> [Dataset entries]
§ §

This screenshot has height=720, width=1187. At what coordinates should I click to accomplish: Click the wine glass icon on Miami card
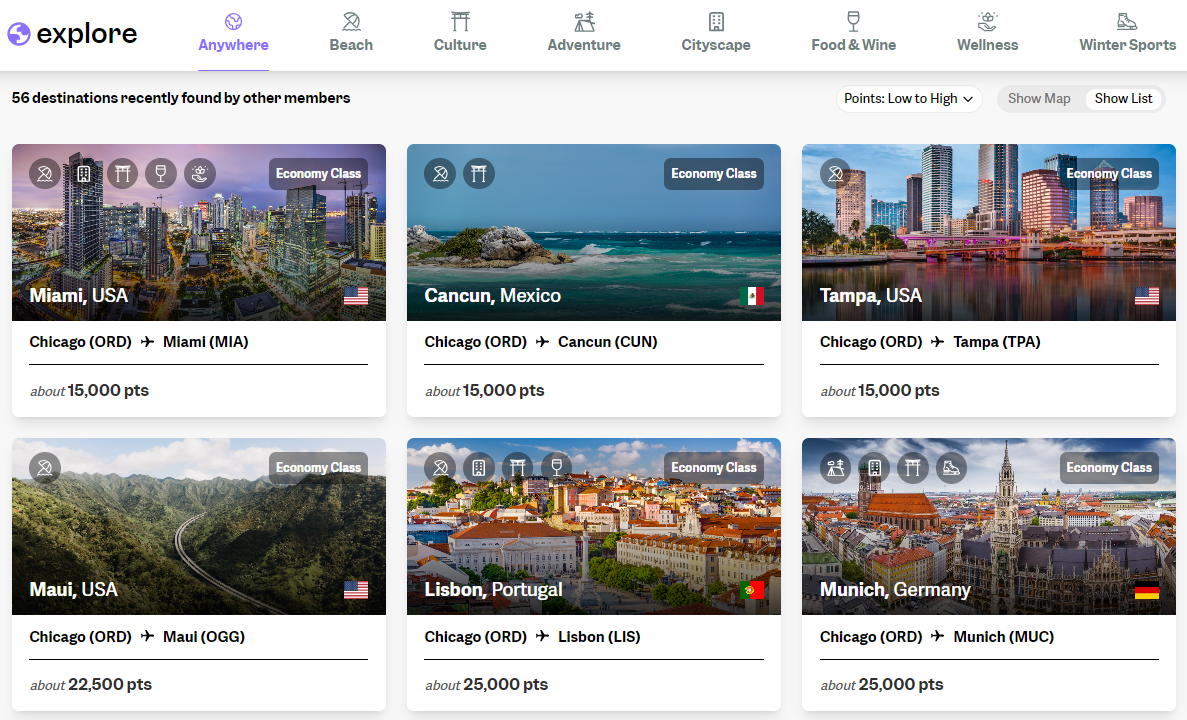tap(160, 174)
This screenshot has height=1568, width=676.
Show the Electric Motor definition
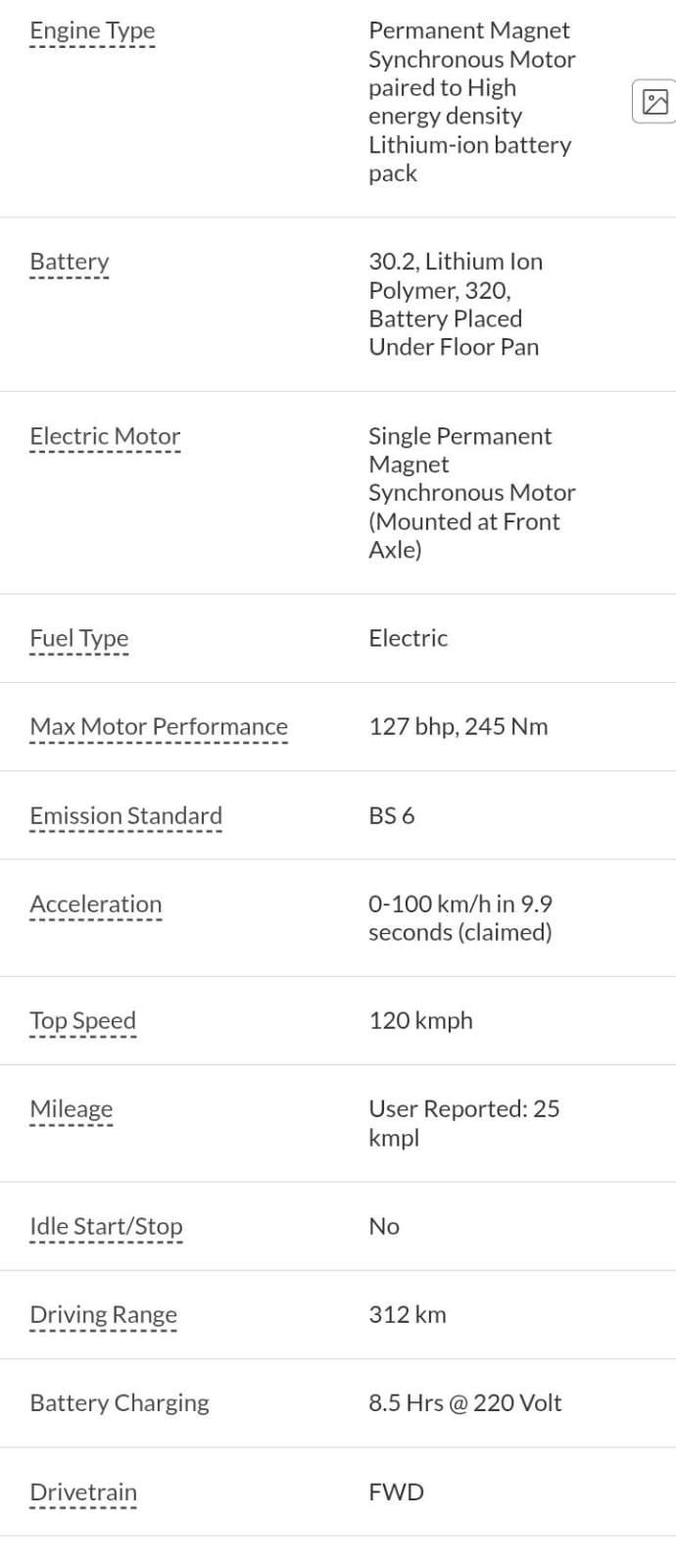105,436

§ §

> [What to produce]
Print the data word for word and omit the pictures.

> [Solution to the problem]
This screenshot has height=720, width=1187. At what coordinates should I click to accomplish: Click the wine glass icon on Miami card
tap(160, 174)
This screenshot has height=1568, width=676.
Show the Electric Motor definition
105,436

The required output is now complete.